TEKS »
========================================================================

Sunday, August 12, 2012

Jangan Lupa, ’’Yong Dollah’’ Masih Hidup... (2)

-- Marhalim Zaini


Stigma Negatif dan Penciptaan Kembali

MESKIPUN demikian, di sisi lain, berkembang satu fakta di lingkungan masyarakat Bengkalis sendiri bahwa karena cerita-cerita Yong Dollah yang memang bersifat rekaan, yang kerap tak bisa diterima secara logika umum, maka kemudian sosok Yong Dollah pun distigmatisasikan sebagai tokoh ‘pembengak’ (pembohong). Hal ini terungkap dari hasil wawancara penulis dengan beberapa informan, termasuk informan kunci, H Zakaria (70) di Selat Baru. Zakaria sangat menyayangkan stigma negatif atas diri orangtua angkatnya itu. Selain itu, jauh sebelum penelitian ini dilakukan secara lebih intensif, penulis juga telah banyak mendengar ejekan orang-orang bagi mereka yang suka berbohong, yang diidentikkan dengan sosok Yong Dollah.

Namun, penting untuk ditegaskan bahwa cerita-cerita Yong Dollah memang diciptakan dari hasil rekayasa, imajinatif, fiktif, dengan efek humor ditekankan pada sesuatu (tokoh, tema, alur) yang hiperbolik, untuk menghibur, yang kemudian memang dikesankan sebagai sesuatu yang bengak (bohong). Tapi, pembengak Yong Dollah tak bersifat negatif (tidak untuk merugikan orang lain), sebab bukankah siapapun pendengar/audiens-nya pasti tak merasa ‘dibohongi’ karena sejak awal memang tahu bahwa demikianlah ciri khas dari cerita tersebut.

========================================================================

DATA YANG DISEDIAKAN »
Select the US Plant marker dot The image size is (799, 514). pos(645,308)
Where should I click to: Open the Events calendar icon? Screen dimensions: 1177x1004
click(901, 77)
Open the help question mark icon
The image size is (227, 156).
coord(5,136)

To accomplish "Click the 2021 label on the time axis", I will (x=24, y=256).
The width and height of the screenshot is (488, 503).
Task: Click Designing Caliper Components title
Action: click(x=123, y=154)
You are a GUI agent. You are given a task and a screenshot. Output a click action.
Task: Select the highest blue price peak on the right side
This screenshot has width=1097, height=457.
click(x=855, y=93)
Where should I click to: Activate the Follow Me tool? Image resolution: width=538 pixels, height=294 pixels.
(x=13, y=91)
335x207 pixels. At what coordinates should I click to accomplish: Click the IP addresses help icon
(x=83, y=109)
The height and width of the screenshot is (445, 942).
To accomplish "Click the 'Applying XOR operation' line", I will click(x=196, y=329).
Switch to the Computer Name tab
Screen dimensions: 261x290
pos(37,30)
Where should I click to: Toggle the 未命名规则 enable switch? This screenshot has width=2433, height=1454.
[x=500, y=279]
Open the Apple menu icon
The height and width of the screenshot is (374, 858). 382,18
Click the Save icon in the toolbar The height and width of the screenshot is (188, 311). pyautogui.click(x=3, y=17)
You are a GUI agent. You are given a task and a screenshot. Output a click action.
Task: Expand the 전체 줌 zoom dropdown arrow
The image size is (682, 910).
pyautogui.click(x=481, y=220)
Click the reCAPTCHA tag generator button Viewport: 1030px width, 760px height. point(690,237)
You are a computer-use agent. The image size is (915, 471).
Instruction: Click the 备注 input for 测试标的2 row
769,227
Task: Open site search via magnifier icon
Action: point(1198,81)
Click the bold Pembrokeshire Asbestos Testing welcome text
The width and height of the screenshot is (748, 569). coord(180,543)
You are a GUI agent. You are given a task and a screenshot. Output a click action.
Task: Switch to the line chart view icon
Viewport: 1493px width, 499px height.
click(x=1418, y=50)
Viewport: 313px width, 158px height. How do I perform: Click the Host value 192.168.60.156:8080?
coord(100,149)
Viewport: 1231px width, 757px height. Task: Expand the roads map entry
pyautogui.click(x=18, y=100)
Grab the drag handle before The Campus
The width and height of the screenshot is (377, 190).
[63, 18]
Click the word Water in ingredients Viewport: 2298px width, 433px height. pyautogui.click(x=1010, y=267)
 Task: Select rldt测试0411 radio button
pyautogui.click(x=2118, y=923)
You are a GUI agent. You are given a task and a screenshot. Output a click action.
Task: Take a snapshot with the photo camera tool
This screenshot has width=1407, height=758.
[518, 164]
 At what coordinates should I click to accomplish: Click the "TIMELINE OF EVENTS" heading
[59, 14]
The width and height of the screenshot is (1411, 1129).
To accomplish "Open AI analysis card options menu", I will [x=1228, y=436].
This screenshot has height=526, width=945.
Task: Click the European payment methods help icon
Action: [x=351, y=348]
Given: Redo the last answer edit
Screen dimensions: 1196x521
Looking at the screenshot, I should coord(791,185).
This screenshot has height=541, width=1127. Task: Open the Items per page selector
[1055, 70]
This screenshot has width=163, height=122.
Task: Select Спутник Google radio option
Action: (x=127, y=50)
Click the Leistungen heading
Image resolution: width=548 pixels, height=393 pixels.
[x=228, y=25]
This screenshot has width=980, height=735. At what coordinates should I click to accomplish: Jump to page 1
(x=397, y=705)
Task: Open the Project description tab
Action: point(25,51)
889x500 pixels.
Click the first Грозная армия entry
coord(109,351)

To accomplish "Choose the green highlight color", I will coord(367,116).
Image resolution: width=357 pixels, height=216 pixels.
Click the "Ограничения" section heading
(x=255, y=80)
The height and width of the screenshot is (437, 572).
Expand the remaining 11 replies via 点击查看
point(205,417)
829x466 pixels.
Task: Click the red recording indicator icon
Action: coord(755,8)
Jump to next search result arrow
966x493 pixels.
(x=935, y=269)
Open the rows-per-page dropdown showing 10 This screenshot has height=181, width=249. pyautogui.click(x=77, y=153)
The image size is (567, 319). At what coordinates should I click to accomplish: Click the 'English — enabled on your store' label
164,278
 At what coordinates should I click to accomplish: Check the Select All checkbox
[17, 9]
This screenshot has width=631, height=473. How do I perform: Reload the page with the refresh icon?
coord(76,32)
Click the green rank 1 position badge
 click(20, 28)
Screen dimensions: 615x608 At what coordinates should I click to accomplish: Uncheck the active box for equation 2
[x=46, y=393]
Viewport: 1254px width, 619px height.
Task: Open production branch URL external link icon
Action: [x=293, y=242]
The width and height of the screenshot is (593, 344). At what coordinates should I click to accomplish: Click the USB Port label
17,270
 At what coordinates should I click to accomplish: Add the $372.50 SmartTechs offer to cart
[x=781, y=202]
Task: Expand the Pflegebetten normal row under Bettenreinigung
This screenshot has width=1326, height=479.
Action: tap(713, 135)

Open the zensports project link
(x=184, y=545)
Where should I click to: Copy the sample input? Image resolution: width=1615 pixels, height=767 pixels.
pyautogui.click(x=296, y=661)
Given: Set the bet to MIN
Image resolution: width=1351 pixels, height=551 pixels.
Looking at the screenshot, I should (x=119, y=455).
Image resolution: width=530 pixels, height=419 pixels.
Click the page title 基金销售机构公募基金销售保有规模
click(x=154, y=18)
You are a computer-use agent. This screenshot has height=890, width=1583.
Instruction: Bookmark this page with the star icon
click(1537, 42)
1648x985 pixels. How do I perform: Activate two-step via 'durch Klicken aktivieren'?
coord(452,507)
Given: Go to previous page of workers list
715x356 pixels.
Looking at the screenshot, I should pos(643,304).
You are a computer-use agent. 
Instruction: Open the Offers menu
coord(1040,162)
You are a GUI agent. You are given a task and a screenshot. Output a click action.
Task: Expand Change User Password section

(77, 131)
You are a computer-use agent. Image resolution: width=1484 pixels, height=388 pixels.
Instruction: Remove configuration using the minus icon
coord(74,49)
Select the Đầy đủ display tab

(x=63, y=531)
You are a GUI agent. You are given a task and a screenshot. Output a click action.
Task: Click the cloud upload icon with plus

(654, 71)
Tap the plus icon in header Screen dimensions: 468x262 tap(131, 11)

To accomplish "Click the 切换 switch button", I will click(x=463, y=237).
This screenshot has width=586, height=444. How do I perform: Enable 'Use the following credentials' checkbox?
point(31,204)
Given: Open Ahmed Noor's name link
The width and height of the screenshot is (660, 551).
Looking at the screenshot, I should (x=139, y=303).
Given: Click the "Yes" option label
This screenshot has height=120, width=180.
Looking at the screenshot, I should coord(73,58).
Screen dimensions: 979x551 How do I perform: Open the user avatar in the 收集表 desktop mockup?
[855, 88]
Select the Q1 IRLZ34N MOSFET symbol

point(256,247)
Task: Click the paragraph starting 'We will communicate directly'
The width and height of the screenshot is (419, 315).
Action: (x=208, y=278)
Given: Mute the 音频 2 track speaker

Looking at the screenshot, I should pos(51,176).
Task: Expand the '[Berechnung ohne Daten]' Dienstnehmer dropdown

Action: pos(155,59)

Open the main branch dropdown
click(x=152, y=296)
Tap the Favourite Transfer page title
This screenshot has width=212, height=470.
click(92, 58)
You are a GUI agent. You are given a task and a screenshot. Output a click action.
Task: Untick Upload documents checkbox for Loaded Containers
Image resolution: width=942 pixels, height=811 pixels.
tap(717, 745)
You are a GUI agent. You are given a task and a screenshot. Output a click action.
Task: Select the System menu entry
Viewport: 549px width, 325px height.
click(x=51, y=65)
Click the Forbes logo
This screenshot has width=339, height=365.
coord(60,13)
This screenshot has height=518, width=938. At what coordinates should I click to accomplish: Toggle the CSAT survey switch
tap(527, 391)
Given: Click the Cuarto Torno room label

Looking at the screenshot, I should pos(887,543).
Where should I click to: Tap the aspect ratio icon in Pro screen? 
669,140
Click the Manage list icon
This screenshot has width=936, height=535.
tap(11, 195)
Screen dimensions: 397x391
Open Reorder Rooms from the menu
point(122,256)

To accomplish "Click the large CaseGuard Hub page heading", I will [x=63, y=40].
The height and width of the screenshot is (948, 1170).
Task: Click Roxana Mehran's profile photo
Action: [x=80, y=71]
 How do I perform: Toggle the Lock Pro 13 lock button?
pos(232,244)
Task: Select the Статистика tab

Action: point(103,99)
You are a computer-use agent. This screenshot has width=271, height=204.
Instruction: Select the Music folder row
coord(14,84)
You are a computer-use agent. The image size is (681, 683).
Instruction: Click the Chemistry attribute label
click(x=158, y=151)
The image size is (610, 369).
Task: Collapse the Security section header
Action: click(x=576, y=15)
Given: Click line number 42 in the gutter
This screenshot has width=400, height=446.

========================================================================

URAIAN SOAL » Ubah bagian teks tentang Yong Dollah yang dimulai dari "MESKIPUN demikian, di" dan berakhir pada "sosok Yong Dollah." dengan mengganti "penulis" menjadi "peneliti", lalu tuliskan kembali bagian tersebut. Baris-baris data tersebut tidak digunakan di sini.

JAWABAN YANG DIHARAPKAN »
MESKIPUN demikian, di sisi lain, berkembang satu fakta di lingkungan masyarakat Bengkalis sendiri bahwa karena cerita-cerita Yong Dollah yang memang bersifat rekaan, yang kerap tak bisa diterima secara logika umum, maka kemudian sosok Yong Dollah pun distigmatisasikan sebagai tokoh ‘pembengak’ (pembohong). Hal ini terungkap dari hasil wawancara peneliti dengan beberapa informan, termasuk informan kunci, H Zakaria (70) di Selat Baru. Zakaria sangat menyayangkan stigma negatif atas diri orangtua angkatnya itu. Selain itu, jauh sebelum penelitian ini dilakukan secara lebih intensif, peneliti juga telah banyak mendengar ejekan orang-orang bagi mereka yang suka berbohong, yang diidentikkan dengan sosok Yong Dollah.